R4-222
厚生年金保険の保険料は「標準報酬月額及び標準賞与額にそれぞれ保険料率を乗じて得た額」です。
被保険者と事業主が半額ずつ負担し、事業主が納付義務を負います。
では、条文を読んでみましょう。
第82条 (保険料の負担及び納付義務) ① 被保険者及び被保険者を使用する事業主は、それぞれ保険料の半額を負担する。 ② 事業主は、その使用する被保険者及び自己の負担する保険料を納付する義務を負う。 ③ 被保険者が同時に2以上の事業所又は船舶に使用される場合における各事業主の負担すべき保険料の額及び保険料の納付義務については、政令の定めるところによる。 ④ 第2号厚生年金被保険者についての①の規定の適用については、①の「事業主は」とあるのは、「事業主(国家公務員共済組合法に規定する職員団体その他政令で定める者を含む。
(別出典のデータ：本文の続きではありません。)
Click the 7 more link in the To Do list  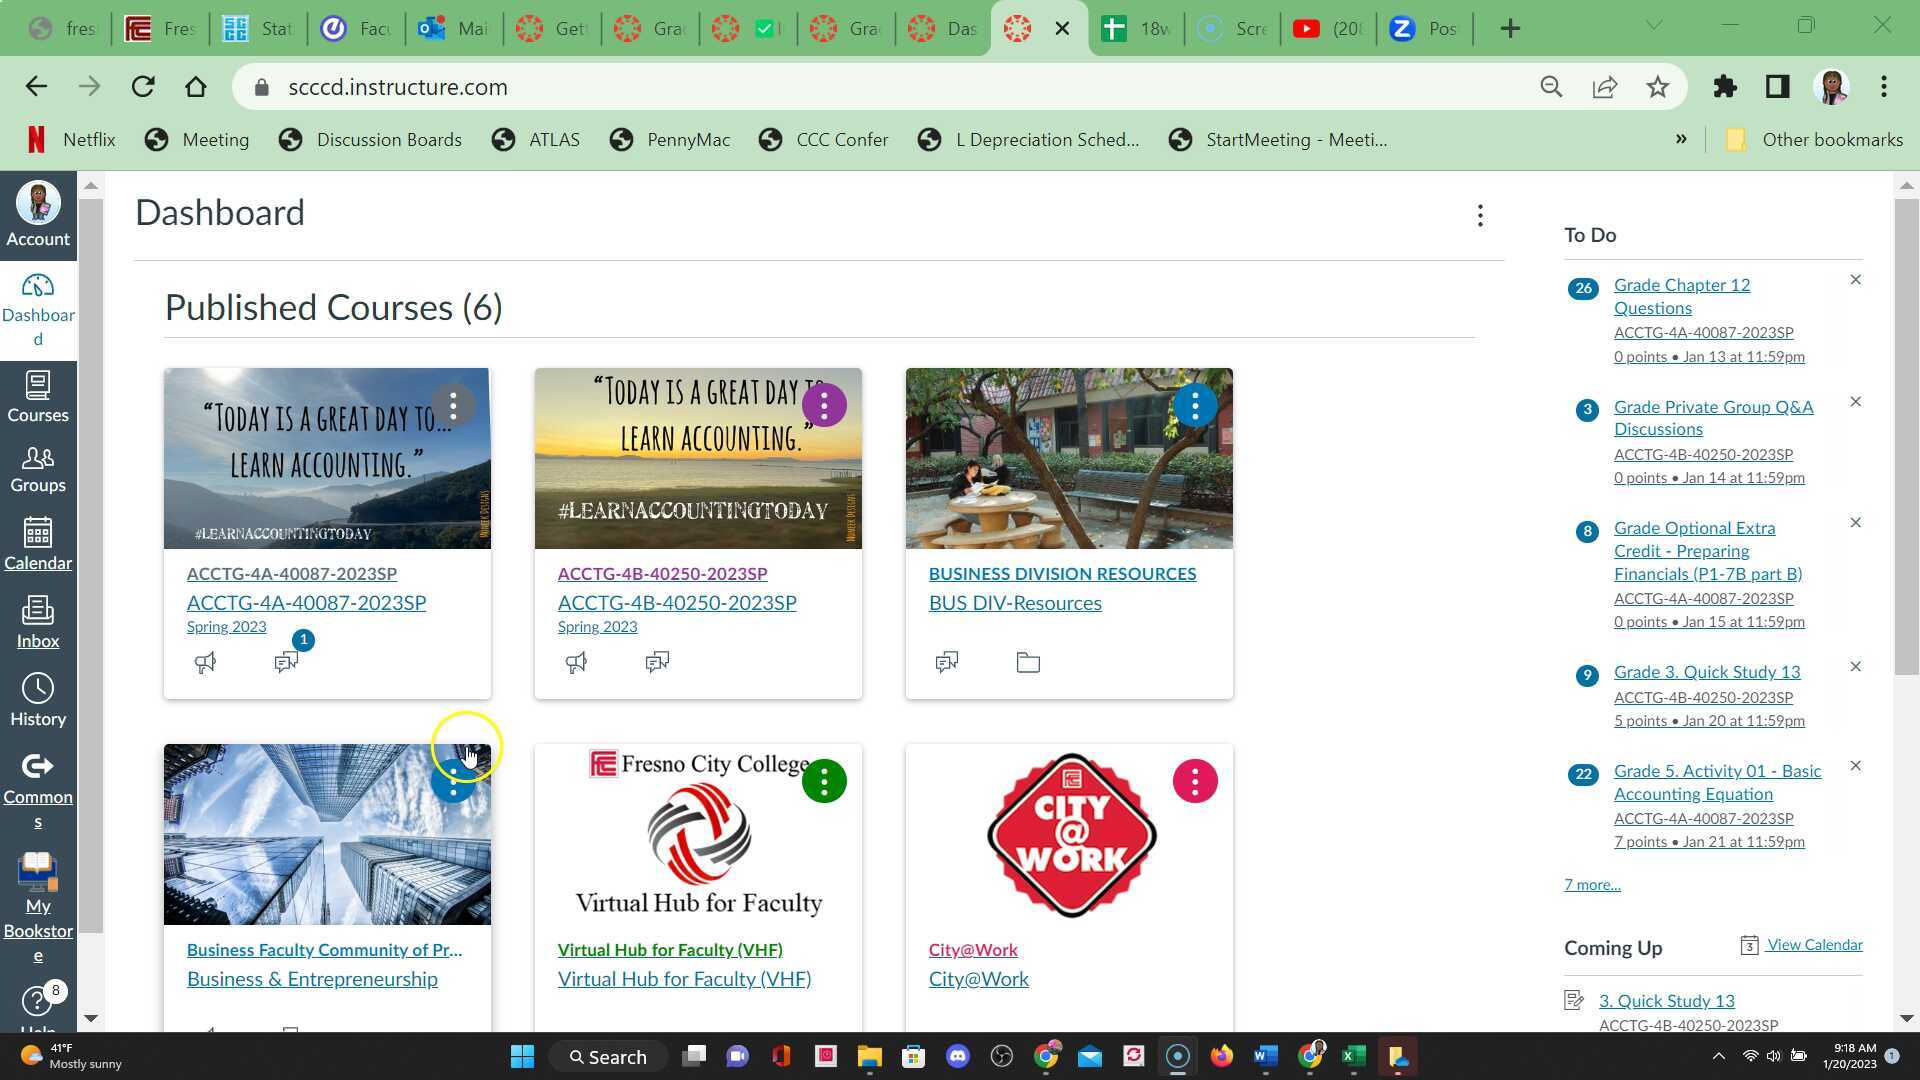point(1591,884)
)は、政令で定めるところにより」とする。 ⑤ 第3号厚生年金被保険者についての①の規定の適用については、①の「事業主は」とあるのは、「事業主(市町村立学校職員給与負担法の規定により給与を負担する都道府県その他政令で定める者を含む。)は、政令で定めるところにより」とする。 |
例えば、標準報酬月額が41万円の場合、厚生年金保険料は7万5,030円(41万円×1000分の183)で、被保険者と事業主がそれぞれ3万7515円ずつ負担します。
事業主は、被保険者負担分と事業主負担分を合わせた7万5030円を納付する義務を負います。
さて、今日の過去問は、「2か所以上の事業所に使用される被保険者の保険料」です。
先に、2か所で厚生年金保険に加入している被保険者の標準報酬月額の決定のルールを確認しておきましょう。
法第24条第2項で、「同時に2以上の事業所で報酬を受ける被保険者について報酬月額を算定する場合においては、各事業所について、定時決定、資格取得時の決定、随時改定、育児休業を終了した際の改定若しくは産前産後休業を終了した際の改定又は保険者算定の規定によって算定した額の合算額をその者の報酬月額とする。」とされています。
例えば、A社とB社で厚生年金保険の被保険者となっている場合、A社の「報酬月額」とB社の「報酬月額」の合算額がその者の報酬月額となります。その合算した報酬月額で標準報酬月額が決定されます。
A社とB社の標準報酬月額を合算ではありませんので、注意してください。
では、過去問をどうぞ!
①【H28年出題】
第1号厚生年金被保険者が同時に2以上の適用事業所(船舶を除く。)に使用される場合における各事業主の負担すべき標準報酬月額に係る保険料の額は、各事業所について算定した報酬月額を当該被保険者の報酬月額で除し、それにより得た数を当該被保険者の保険料の半額に乗じた額とする。
②【H30年出題】
被保険者が厚生年金保険法第6条第1項第3号に規定する船舶に使用され、かつ、同時に事業所に使用される場合においては、船舶所有者(同号に規定する船舶所有者をいう。以下同じ。)以外の事業主は保険料を負担せず、保険料を納付する義務を負わないものとし、船舶所有者が当該被保険者に係る保険料の半額を負担し、当該保険料及び当該被保険者の負担する保険料を納付する義務を負うものとされている。
【解答】
①【H28年出題】 〇
被保険者が2以上の適用事業所に使用される場合、それぞれの事業主が負担する保険料についての問題です。
それぞれの事業所の「報酬月額」で按分します。「標準報酬月額」ではないのでご注意ください。
按分割合は「各事業所について算定した報酬月額」÷「当該被保険者の報酬月額」です。
各事業主が負担する保険料は「当該被保険者の保険料の半額」×按分割合です。
なお、各事業主が納付する保険料は、「各事業主が負担すべき保険料+これに応ずる被保険者が負担すべき保険料」となります。
(令第4条第1項)
例えば、被保険者がA事業所とB事業所で被保険者になっている場合の報酬月額は下の図のようなイメージです。
被保険者の報酬月額(A+B) | |
A事業所の報酬月額 | B事業所の報酬月額 |
A事業主の負担割合は、A÷(A+B)です。
②【H30年出題】 〇
被保険者が船舶と同時に船舶以外の事業所に使用される場合の保険料の負担と納付について
・当該被保険者に係る保険料の半額を負担し納付する義務を負うのは「船舶所有者」で、「船舶所有者以外の事業主」は保険料を負担、保険料を納付する義務は負いません。